Provided passage:
*****
(Nairobi) – Kenyan police arbitrarily arrested, detained, and beat refugees following the discovery of explosives and an attack on a police vehicle in the Dadaab refugee camps in mid-May 2012. Senior officials visiting the camps on May 23 should ensure a full and speedy investigation leading to the identification and disciplinary measures against any officer responsible for abuse and the compensation of victims.
“Police brutality in Dadaab in recent days suggests that the promises by senior police officials to investigate reports of mistreatment are nothing more than hot air,” said Daniel Bekele, Africa director at Human Rights Watch. “Despite many inquiries and promises of police reform, police in Dadaab respond to attacks by abusing anyone who happens to be nearby.”
Human Rights Watch interviewed refugee leaders, aid agency staff, and nine victims of two attacks on the Hagadera and Dagahaley camps, two of the five in the Dadaab complex.
On May 11, two improvised explosive devices were discovered by police in Hagadera. That evening, police went house to house in blocks L and N of Hagadera camp indiscriminately beating residents while arresting others.
Six residents – four men and two women – told Human Rights Watch that police came to their homes asking for weapons, explosives, and the men of the house. But the police appeared to make no distinction between men, women, and children, beating and detaining anyone they found, and later requiring bribes of 10,000-15,000 Kenya shillings (US$115-175) in exchange for release.
A 17-year-old girl, who was at home when the police arrived, said: “They beat me with batons on my arms and back and legs. They lifted me outside the house and threw me into a big truck with so many people packed [in].” She was detained for 15 hours during which police, she said, “asked me to admit that I was the one who put the landmine in the road and I said that I have no idea.”
A 50-year-old man said: “They beat me with big sticks and a gun. They pulled me outside the house and threw me into a truck in which many other people were stacked like sacks of maize. They were beating and arresting people for six hours.”
Refugee leaders said at least 70 people were detained in Hagadera on the night of May 11, including three female minors. Aid agencies told Human Rights Watch that the figure was probably higher. The provincial police officer, Leo Nyongesa, contacted by Human Rights Watch on May 21, claimed no knowledge of the detentions and denied reports of police abuse.
One Hagadera refugee leader who requested anonymity said, “We are ready to cooperate with the police to improve the security but the police cannot be trusted since they beat everyone indiscriminately and unprofessionally.”
On May 15 an improvised explosive device went off under a police car near the market in Dagahaley camp, killing one police officer and injuring two others. According to four witnesses, police reacted by attacking residents in the market.
One man told Human Rights Watch: “I was closing my shop when three policemen stopped me and started slapping me with no question[s]. Theyentered the shop and searched inside. One of them was with me outside holding my hands crossed. I was horrified. People were running for their safety. They hit me with batons several times on the arms and shoulders.”
*****
Given data:
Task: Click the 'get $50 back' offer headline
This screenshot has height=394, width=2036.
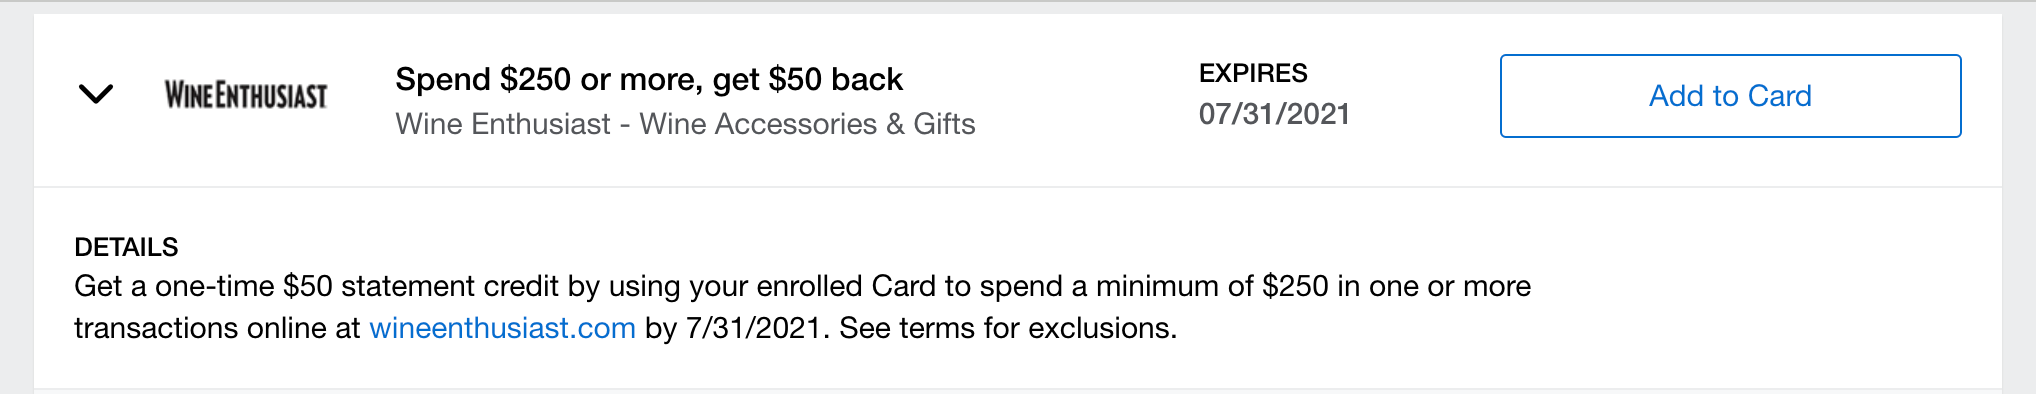Action: tap(808, 79)
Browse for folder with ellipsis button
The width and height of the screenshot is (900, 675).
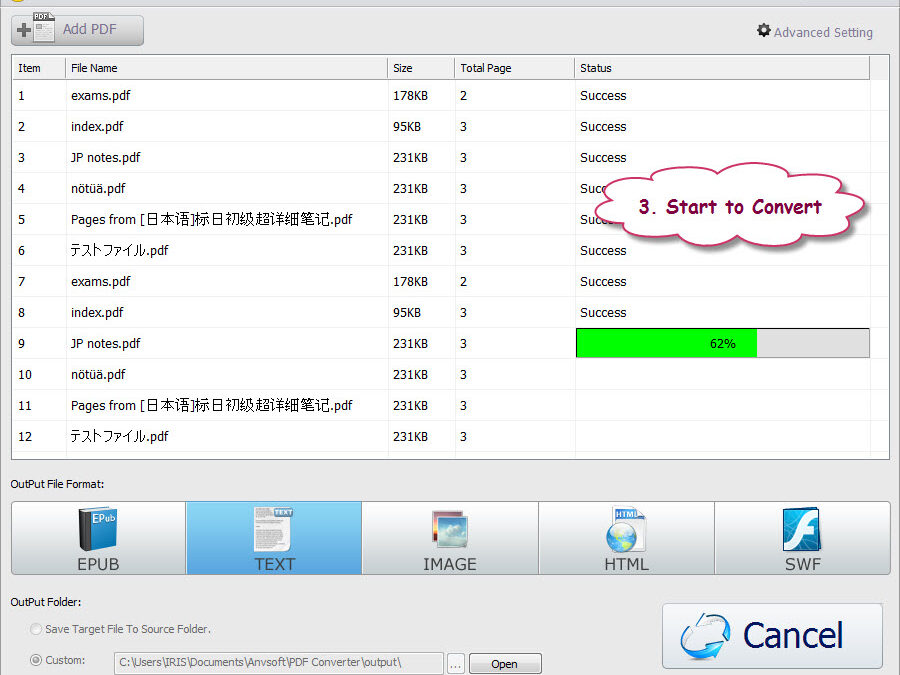[455, 663]
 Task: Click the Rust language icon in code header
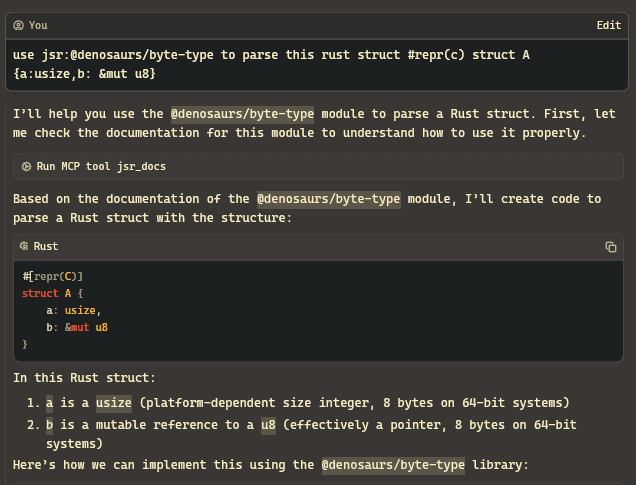tap(24, 246)
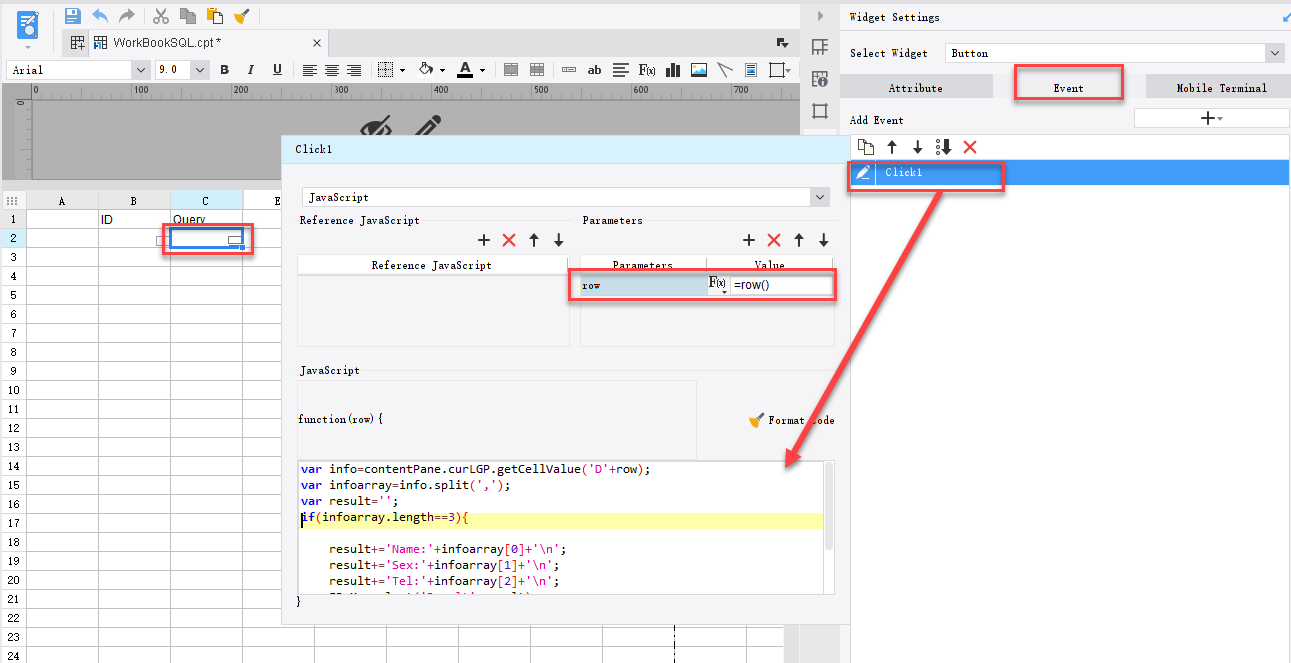Screen dimensions: 1291x663
Task: Select the text widget insertion icon
Action: click(x=594, y=69)
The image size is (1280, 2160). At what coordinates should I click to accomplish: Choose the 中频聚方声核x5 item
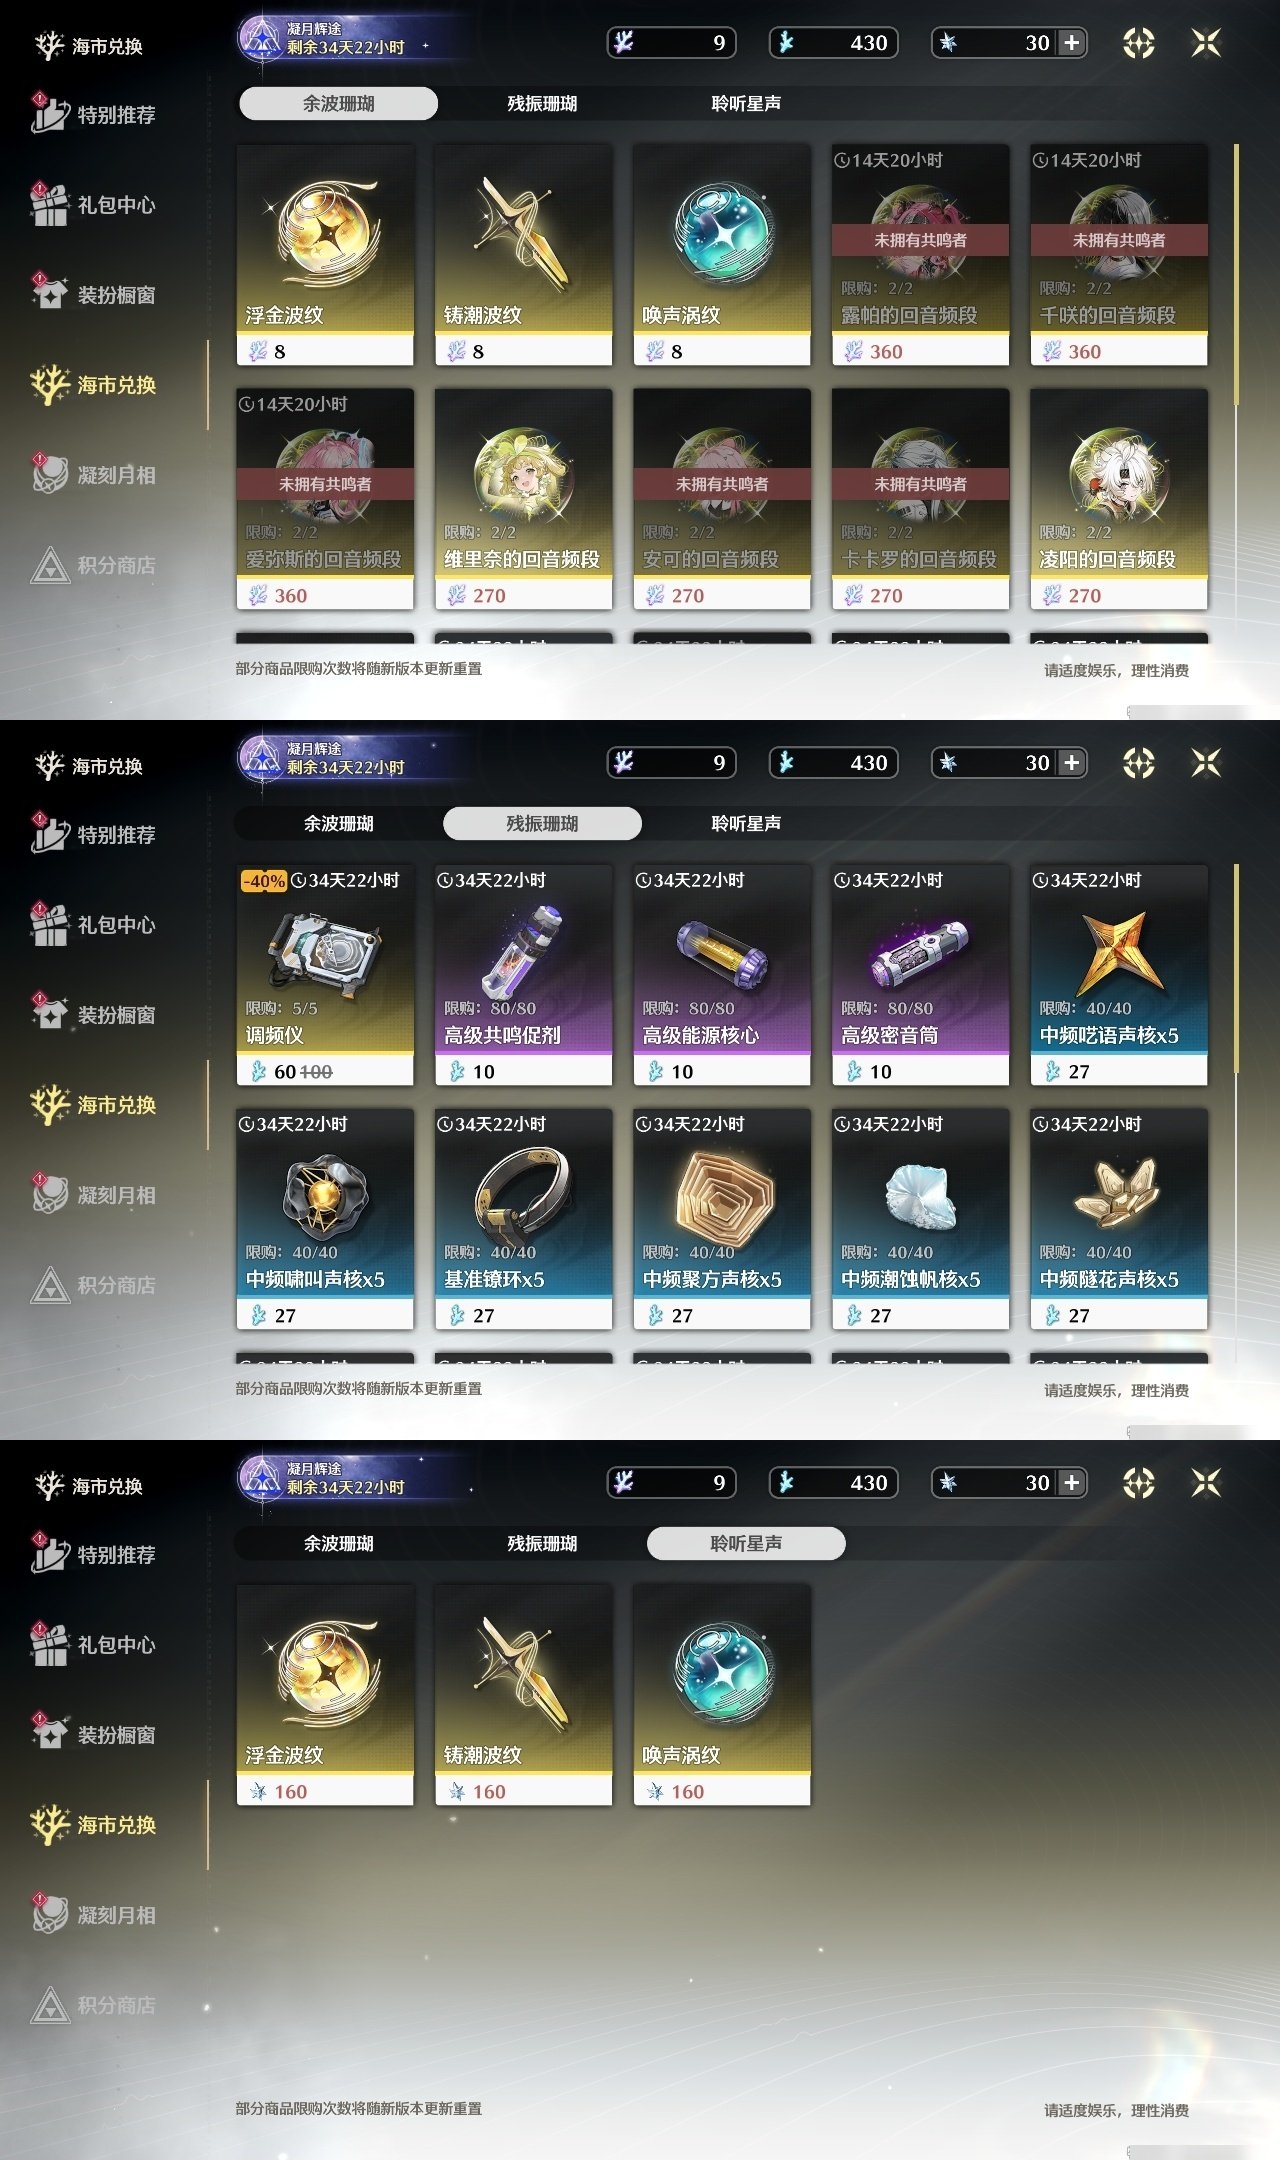(722, 1219)
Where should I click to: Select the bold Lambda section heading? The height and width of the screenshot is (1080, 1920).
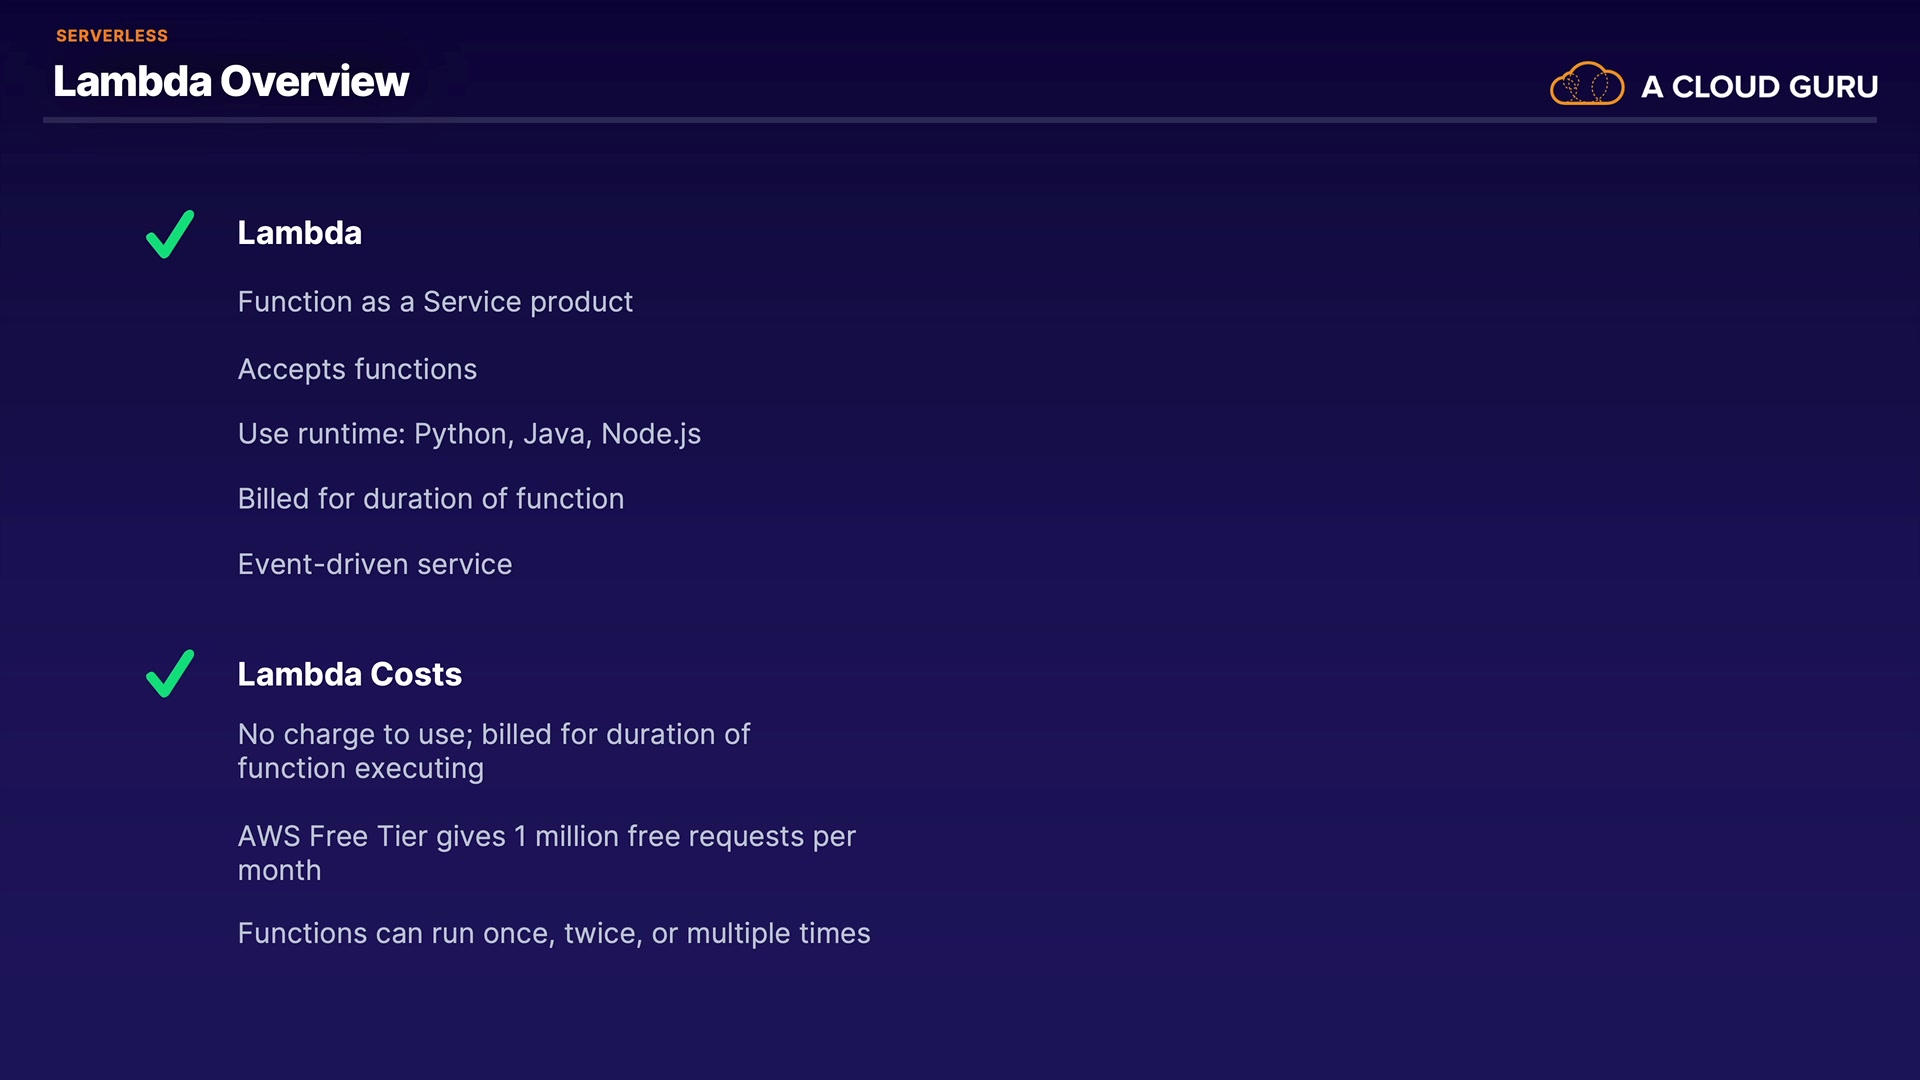(299, 233)
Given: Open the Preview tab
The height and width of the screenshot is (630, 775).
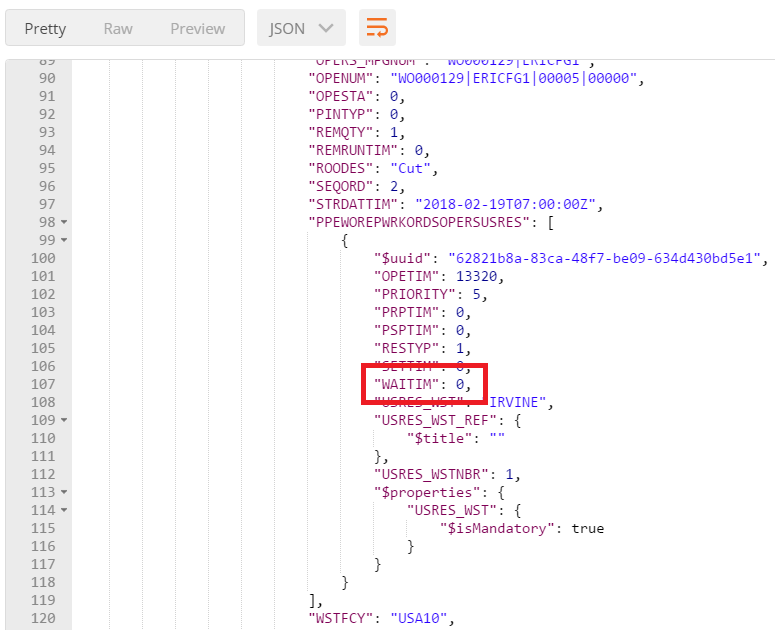Looking at the screenshot, I should point(197,28).
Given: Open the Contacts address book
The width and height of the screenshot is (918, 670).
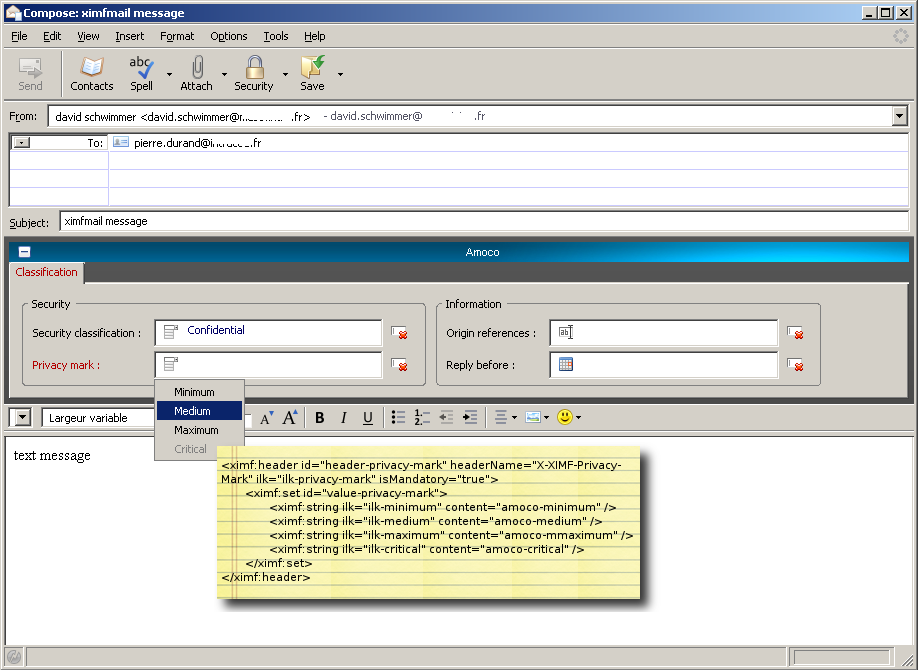Looking at the screenshot, I should click(x=91, y=72).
*****
Exercise prompt: Continue the report on police abuse of refugees in the Dadaab camps, starting after its last sentence.

Exercise result:
A female merchant in the market said that police beat her and destroyed her vegetables. Both witnesses said that police looted shops in Dagahaley market following the blast.
Abdifatah Ahmed Ismail, refugee chairman of Dagahaley camp, called the police reaction “deliberate robbery.” He said that “What the police did in Dagahaley was the same as what they did in Ifo [another camp in Dadaab] in December: looting the shops and business centers in the pretext of searching for explosives.”
Nyongesa told Human Rights Watch that a high-level delegation including the national police commissioner, Mathew Iteere, is scheduled to visit Dadaab on May 23 to assess the situation. He claimed to have no knowledge of recent police abuses, although he acknowledged that there had been problems in Dadaab in the past.
Human Rights Watch called on the Kenyan authorities to offer compensation to victims of abuse or looting.
In December 2011, following widespread police abuses against refugees, the police promised to investigate.
In response to earlier allegations about police misconduct in Dadaab in 2010, in October 2010, the Ministry of State for Internal Security established a team to investigate abuse. The team consisted of a representative of the Supreme Council of Kenya Muslims; two women representatives, one from the Dadaab area and one from a national women’s organization; a youth representative from Dadaab; and a representative of the Refugee Consortium of Kenya.
The team conducted an investigation and drafted a report, which was submitted to the Ministry of State for Internal Security, but never made public. The ministry did not respond to repeated requests from Human Rights Watch in 2011 for a copy. A member of the team told Human Rights Watch that the team found significant evidence of human rights abuses by members of the security forces, but that the ministry did not take any action to hold those responsible to account. Since then, no public statement has been made about any such investigation.
“Senior Kenyan officials should recognize that this abusive police behavior is counterproductive and order all police forces deployed in Dadaab to treat residents with restraint and respect,” Bekele said. “There is no excuse for this abuse.”